Perkawinan
terjadi atas dasar akad nikah yang sah, dengan kata lain suatu akad nikah yang sah
akan membentuk suatu rumah tangga maka dengan begitu akad nikah tersebut akan
menimbulkan akibat hukum yang dapat melahirkan hak dan kewajiban suami isteri.
Hak dan kewajiban tersebut secara garis besar dapat dijelaskan sebagai berikut
:
1. Suami isteri wajib saling cinta mencintai,
hormat-menghormati, saling setia dan saling memberikan bantuan lahir
batin;
2. Suami isteri wajib memikul kewajiban yang luhur untuk membina dan menegakkan rumah
tangga yang bahagia dan sejahtera lahir dan batin;
3. Suami isteri memiliki kewajiban
untuk mengasuh dan memelihara anak-anak mereka, baik mengenai pertumbuhan
jasmani, rohani maupun kecerdasan;
4.
Suami isteri wajib memelihara kehormatan masing-masing.
Selain
dari hak dan kewajiban yang timbul akibat dari perkawinan yang sah seperti tersebut di atas, dikenal
juga harta yang timbul akibat dari perkawinan tersebut yang lebih dikenal
dengan nama harta bersama telah penulis jelaskan di atas bahwa
harta bersama adalah
harta bersama milik
suami isteri yang mereka peroleh selama dalam masa perkawinan namun dengan adanya harta bersama tidak
menutup kemungkinan adanya harta milik masing-masing suami isteri atau disebut
juga dengan harta bawaan, di antara beberapa yang termasuk dalam harta bawaan
adalah harta yang diperoleh sebagai hadiah atau warisan.
Bentuk harta
bersama dalam perkawinan dapat berupa
benda bergerak, tidak bergerak
dan surat-surat berharga sedangkan
bentuk harta bersama yang tidak berwujud
dapat berupa hak atau
kewajiban masing-masing suami
isteri.
Keduanya dapat
dijadikan jaminan oleh salah satu pihak atas persetujuan dari pihak lainnya.
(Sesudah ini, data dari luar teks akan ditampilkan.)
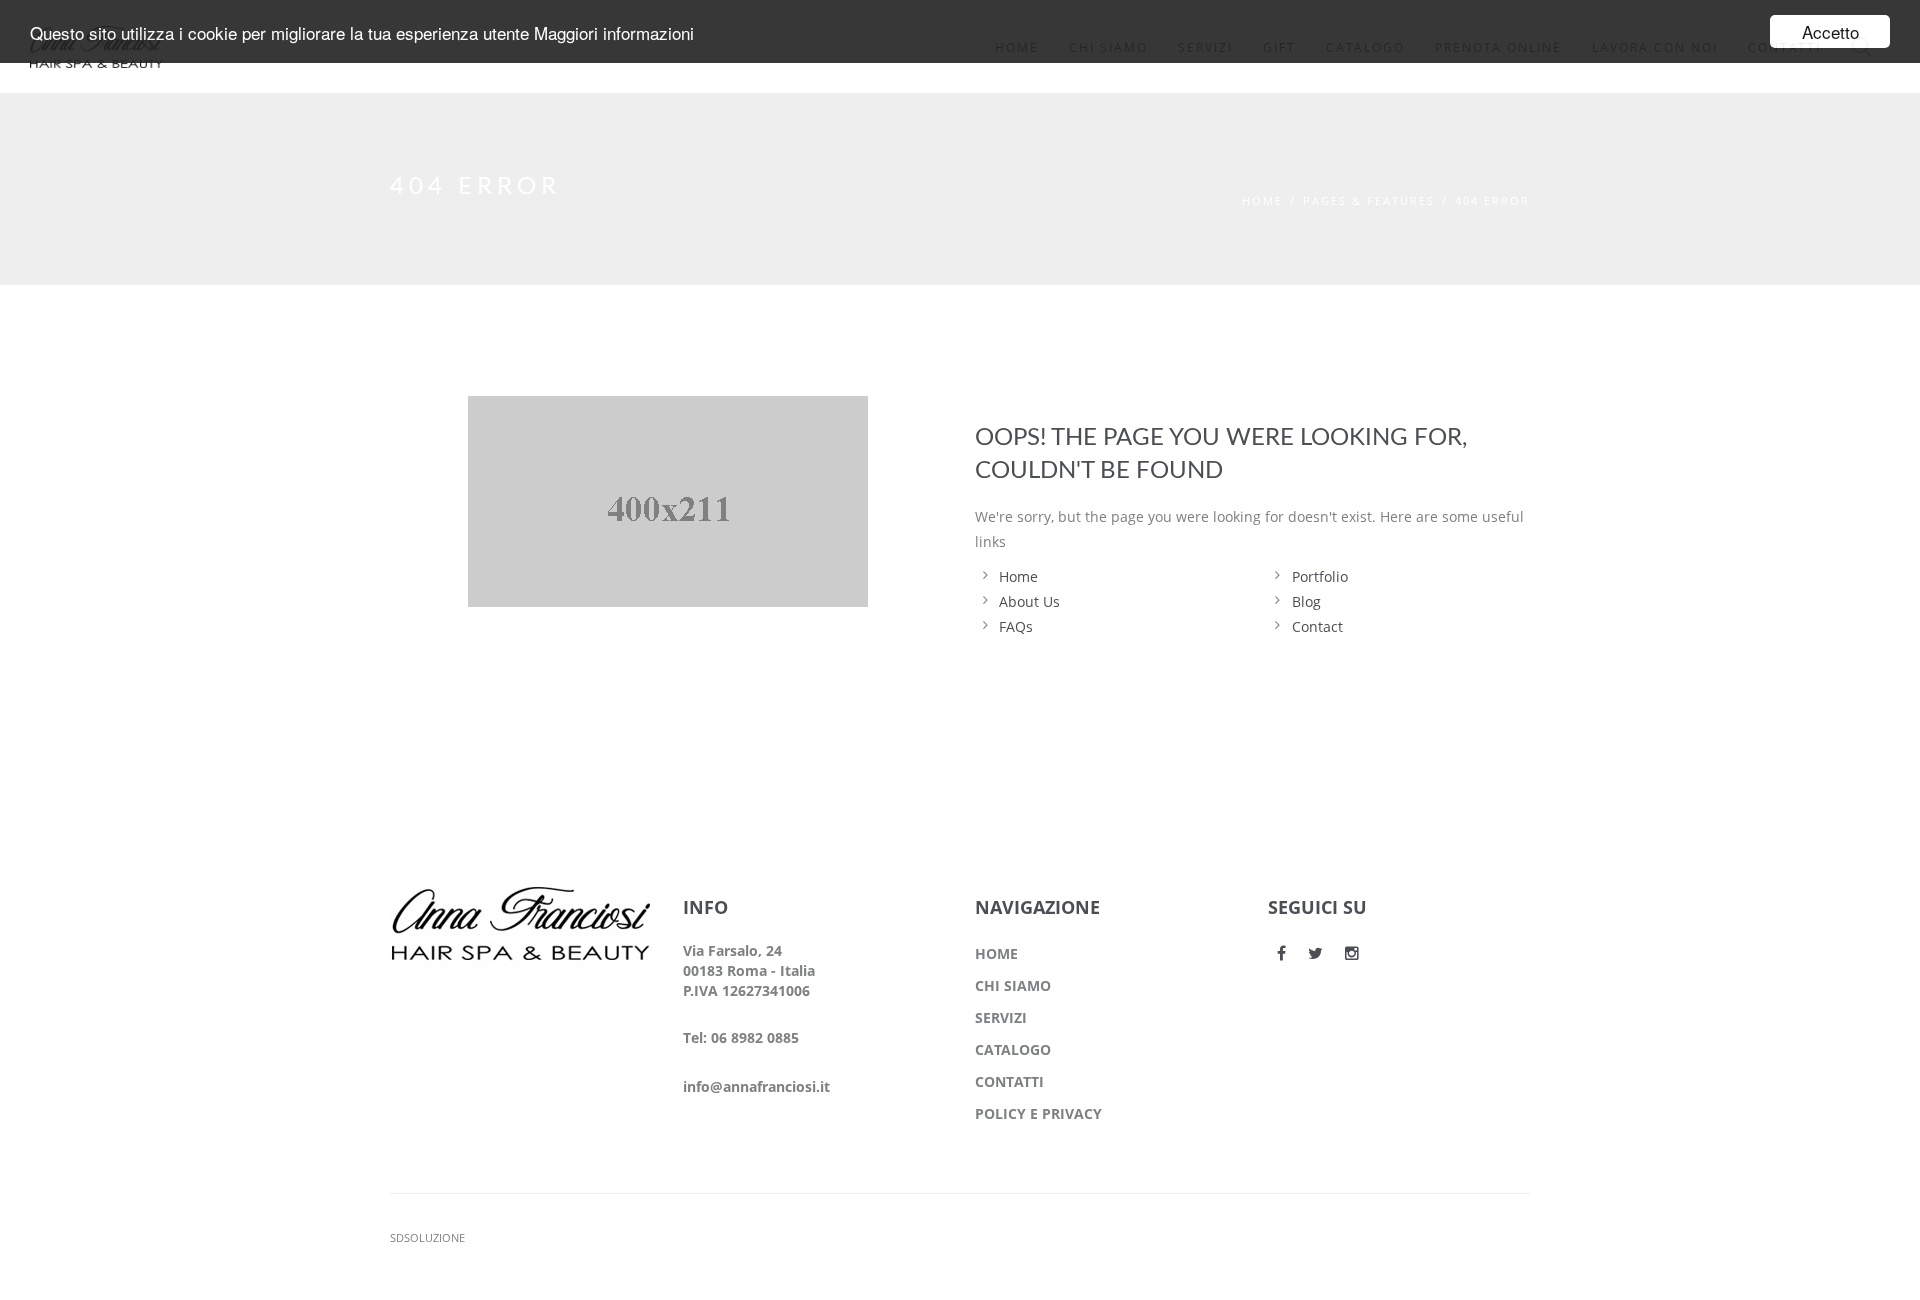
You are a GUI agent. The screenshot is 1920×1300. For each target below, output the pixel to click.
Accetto (1830, 31)
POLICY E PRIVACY (1038, 1113)
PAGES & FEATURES (1369, 200)
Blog (1306, 601)
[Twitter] (1315, 953)
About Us (1029, 601)
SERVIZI (1001, 1017)
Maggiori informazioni (614, 32)
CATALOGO (1013, 1049)
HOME (996, 953)
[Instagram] (1352, 953)
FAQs (1016, 626)
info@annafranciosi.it (756, 1086)
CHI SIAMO (1013, 985)
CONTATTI (1009, 1081)
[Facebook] (1281, 953)
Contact (1317, 626)
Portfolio (1320, 576)
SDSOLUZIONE (427, 1237)
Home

Harta bersama
dalam bentuk barang
tanpa persetujuan bersama dari
kedua belah pihak tidak dapat
atau tidak diperbolehkan menjual atau
memindahkan harta bersama tersebut sedangkan dalam hak dan kewajiban suami isteri dalam hal ini baik suami maupun isteri mempunyai tanggungjawab
untuk menjaga harta bersama.
Mengenai
harta bersama telah diatur dalam beberapa pasal pada Kompilasi Hukum Islam
yang mengatur hak dan kewajiban suami isteri terhadap harta bersama yaitu:
Pasal
89
Suami
bertanggung jawab menjaga harta bersama, harta isteri maupun hartanya sendiri.
Pasal
90
Isteri
turut bertanggung jawab menjaga harta
bersama, harta isteri maupun hartanya
suami yang ada padanya.[1]
Dalam
KUH Perdata Pasal 124-125 juga mengatur hak dan kewajiban suami isteri terhadap kepengurusan harta bersama sebagai
berikut:
Pasal
124
Suami
sendiri harus mengurus harta kekayaan persatuan.
Pasal
125
Apabila
si suami berada dalam keadaan tak
hadir, atau pun dalam ketakmampuan untuk menyatakan kehendaknya, maka bolehlah si isteri membebani atau memindah tangankan barang-barang persatuan, setelah dikuasakan oleh Pengadilan Negeri untuk itu.
Undang-Undang
No. 1 Tahun 1974 mengatur hak dan kewajiban terhadap harta bersama sebagai
berikut:
Pasal
36
(1) Mengenai harta bersama, suami
isteri dapat bertindak atas persetujuan kedua belah pihak;
(2) Mengenai harta bawaan masing-masing, suami
dan isteri mempunyai hak sepenuhnya
untuk melakukan perbuatan hukum mengenai harta bendanya.[2]
Dalam
beberapa pasal tersebut cukup jelas mengenai peraturan peraturan terhadap hak
dan kewajiban suami isteri dalam hal harta bersama namun bagaimana status harta bersama tersebut apabila terjadi putusnya perkawinan, putusnya perkawinan
dapat terjadi dengan beberapa sebab antara lain
karena kematian, perceraian dan juga pembatalan perkawinan.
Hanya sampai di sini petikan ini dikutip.